American actor (born 1990)

Christian Scheider is an American writer, filmmaker, actor and stage artist.

==Early life==
Scheider was born in New York City, the son of actor Roy Scheider and actress Brenda Siemer. Christian Scheider is a graduate of Bard College, where he received a B.A. in Philosophy and studied film and theater. He attended the Stella Adler Studio of Acting. He worked for three years as a peer and tutor in the Bard Prison Initiative, which offers B.A. and A.A. degrees to inmates serving terms in maximum security prisons. Also while at Bard, Scheider studied filmmaking and performed in many theatrical productions.

==Career==

=== Film ===
Scheider heads video production for The Sunny Center in Ireland, a post-exoneration residential community. In 2020, Scheider produced films for The Bard Prison Initiative and Blue Meridian Partners.
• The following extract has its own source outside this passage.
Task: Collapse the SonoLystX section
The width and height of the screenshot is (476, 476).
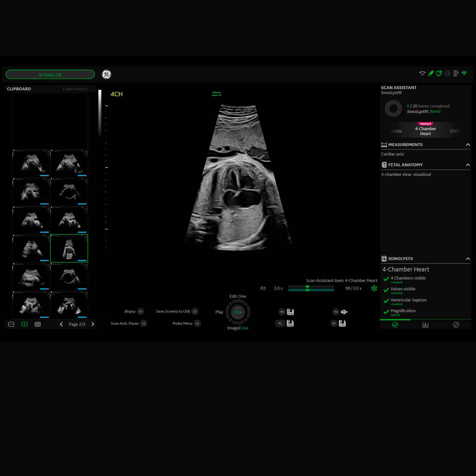Action: pos(468,259)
His first documentary, A Dream Conferred about progressive education in Long Island, won the Youth Jury Award at the Hamptons International Film Festival in 2005. In 2012, Scheider co-produced and co-edited The Marfan Question, commissioned in partnership with the Johns Hopkins Medical Center for their interactive video resource program for people living with Marfan syndrome.

In 2015, Scheider co-produced and co-directed the documentary The Tree Prophet about self-identified climate prophet David Milarch, which had its premiere at the Santa Monica Film Festival in 2017 and won the Audience Award for Best Short Doc at the San Francisco Independent Film Festival.

In 2018, he produced and directed the documentary The Sunny Center, created to aid their growing national campaign for a refuge and rehabilitation center for people who have suffered wrongful incarceration and ignoble exoneration. Founded by Sonia 'Sunny' Jacobs and Peter Pringle in Ireland in 2003, The Sunny Center supports exonorees as they attempt to piece their lives back together and reintegrate into society. Scheider joined the board of The Sunny in 2019.

Scheider is writing and producing a limited series on George Pullman and 1894 American labor uprising known as the Pullman Strike.

=== Theater ===
Scheider has primarily written, produced and directed original adaptations of American literature for the stage. In 2013, with the endorsement from the estate, Scheider co-adapted Ray Bradbury's The Murderer with frequent collaborator Tucker Marder.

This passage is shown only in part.